El campesino paga la talla. Algunos «a merced», lo que significa que este impuesto directo lo fija el señor (el impuesto real aparece relativamente tarde, a finales del siglo XIV). En la práctica, la talla se negocia bajo forma de una suscripción comunitaria que fija la parte de cada uno. Como señala Jacques Heers: «La recaudación fiscal corresponde a todo gobierno: las tasas medievales no son más numerosas ni más elevadas que en la Antigüedad o los tiempos modernos»[20]. Imagen preconcebida pues, la del campesino «que paga talla y realiza servicios personales a discreción».

¿Y la servidumbre? Por supuesto, un siervo no es un hombre libre. Tampoco es un esclavo. El derecho romano reconocía el derecho de vida y muerte sobre el esclavo: nada parecido existe en la Edad Media. Ya puede la etimología de las dos palabras ser común (servus), el esclavo es una cosa mientras que el siervo es un hombre, pero un hombre cuyo estatuto social está plagado de carencia de derechos. Si el siervo tiene la obligación de quedarse en las tierras y cultivarlas, si puede ser vendido con ellas, no puede ser expulsado y recibe su parte de cosecha. Es libre de casarse (al contrario que el esclavo antiguo) y de transmitir su tierra y sus bienes a sus hijos. La servidumbre personal, transmisible a los descendientes, se diferencia de la servidumbre real, que se refiere a la tierra que se cultiva: cultivando las tierras de un arrendamiento servil, hombres libres pueden convertirse voluntariamente en siervos. Otro tópico más, el del señor que oprime al siervo requisándole todo, hasta las semillas de siembra: ¿qué interés tendría un propietario agrícola en agotar su propia fuente de ingresos?

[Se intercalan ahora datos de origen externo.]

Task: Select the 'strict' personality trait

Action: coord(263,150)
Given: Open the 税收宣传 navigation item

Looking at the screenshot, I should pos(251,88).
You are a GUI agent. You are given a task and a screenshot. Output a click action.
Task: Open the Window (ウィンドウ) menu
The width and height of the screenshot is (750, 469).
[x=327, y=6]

Con el paso del tiempo, los siervos adquieren derechos a cambio del pago de tasas. Poco a poco, cada vez los siervos son menos. El desarrollo urbano empuja a algunos a renunciar a la tierra, lo que de hecho les liberta: «El aire de la ciudad hace libre», dice el viejo refrán. Un campesino libre obtiene mejores cosechas y tiene menos riesgo de irse a otro señorío o a la ciudad, por lo que son cada vez mas numerosos los señores que levantan la obligación servil. La falta de hombres conduce también al señor que necesita labradores a proporcionarles mejores condiciones. La libertad se compra individualmente, lo que demuestra que los siervos pueden ganar el dinero necesario para ese rescate, o bien colectivamente: se negocia entonces con la comunidad del pueblo. Alentado por la Iglesia, el movimiento de emancipación se acelera a partir del siglo IX. El monje Suger, amigo y consejero de Luis VI y luego de Luis VII, es hijo de siervo. El rey da el ejemplo: libera a los siervos de sus dominios. A la muerte de San Luis, la servidumbre ha desaparecido prácticamente en Francia.